== INPUT DATA ==
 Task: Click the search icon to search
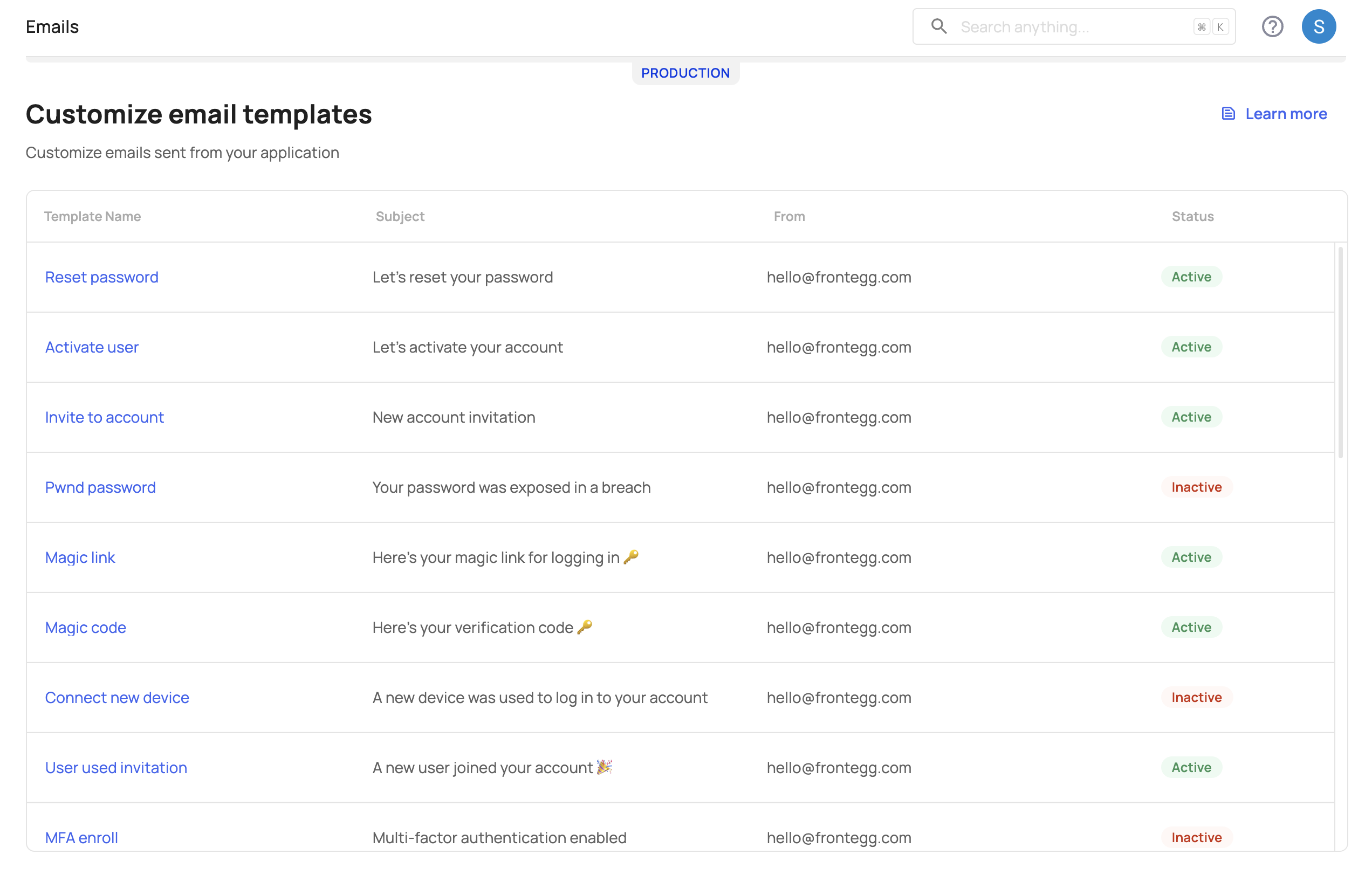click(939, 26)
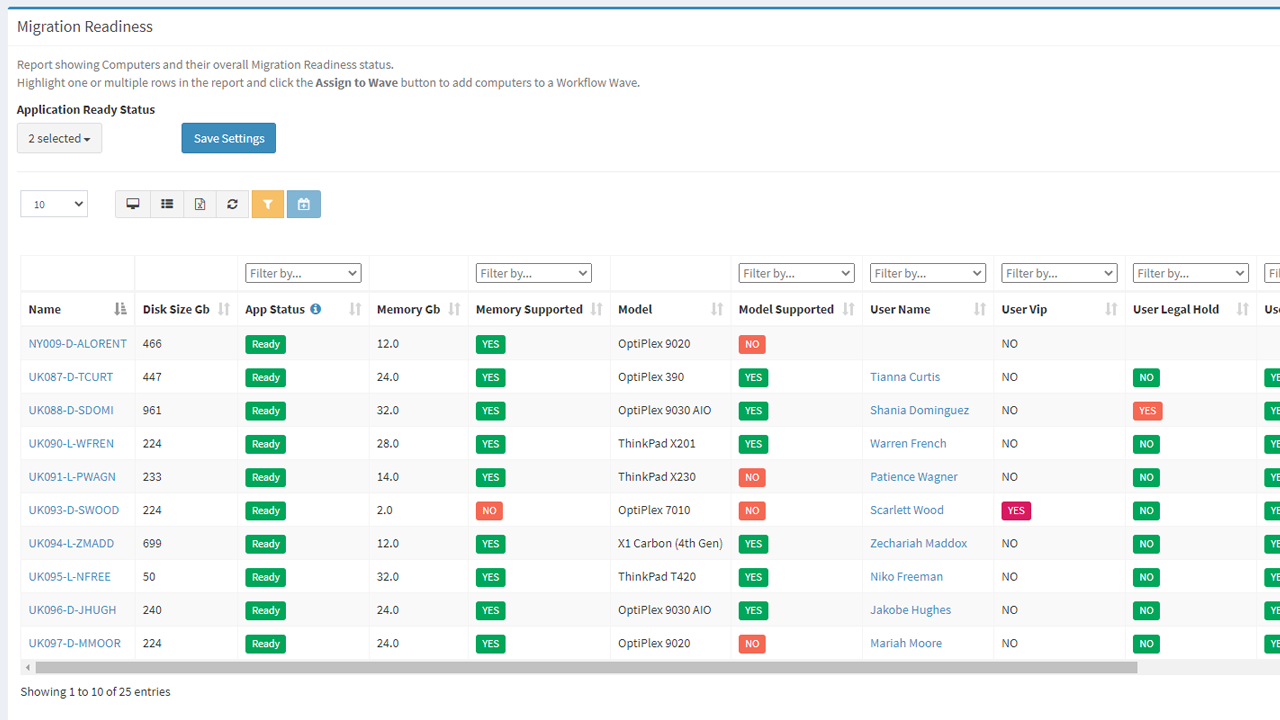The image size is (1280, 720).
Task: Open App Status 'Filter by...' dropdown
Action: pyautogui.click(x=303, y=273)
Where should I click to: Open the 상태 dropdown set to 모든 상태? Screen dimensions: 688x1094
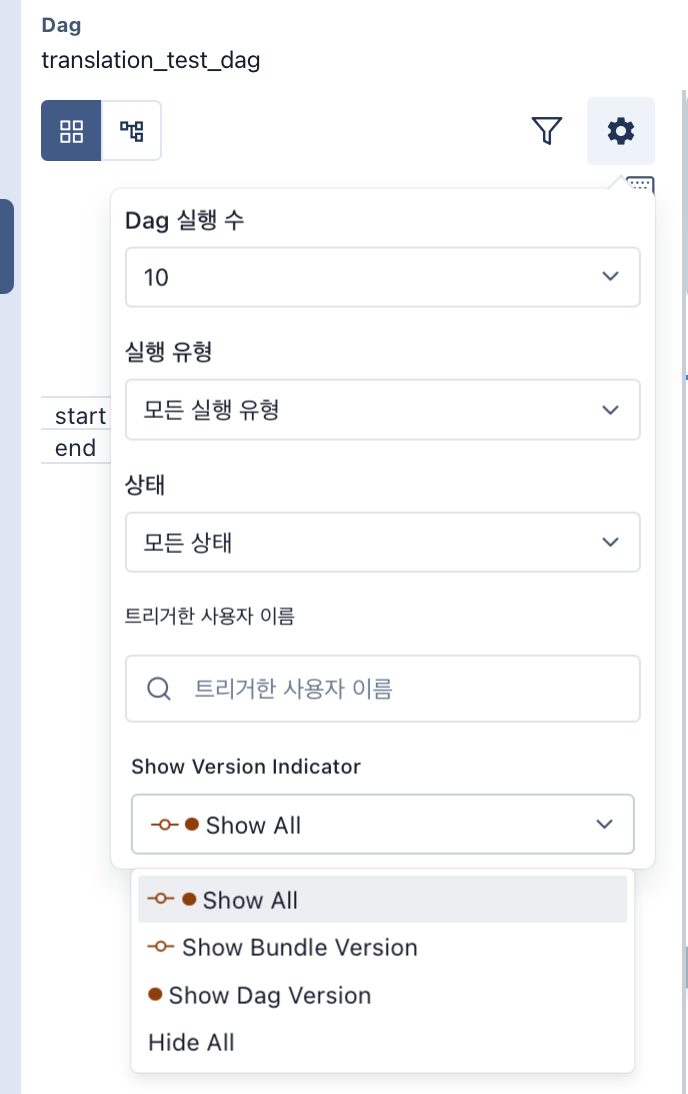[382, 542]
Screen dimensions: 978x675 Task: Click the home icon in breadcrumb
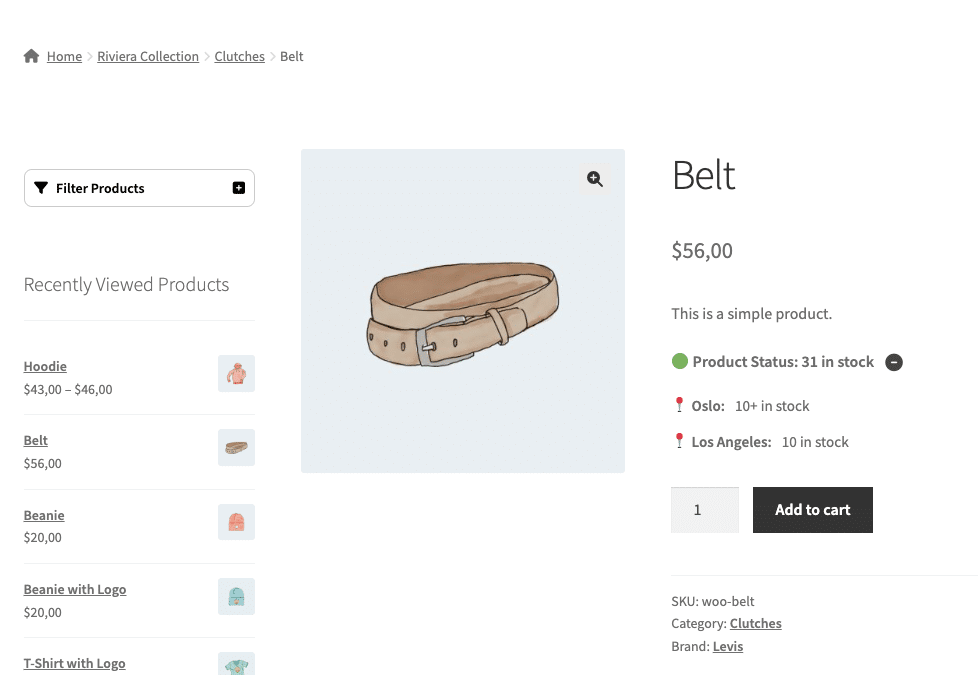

== TASK BRIEF ==
Please repeat all of the data exactly as it stands, leaving the pictures out.

== RESPONSE TO THIS TASK ==
 Task: Click the search icon to search
click(939, 26)
The image size is (1280, 720).
Task: Open App Status 'Filter by...' dropdown
Action: pyautogui.click(x=303, y=273)
Where should I click to: Open the 상태 dropdown set to 모든 상태? Screen dimensions: 688x1094
[382, 542]
Screen dimensions: 978x675 Task: Click the home icon in breadcrumb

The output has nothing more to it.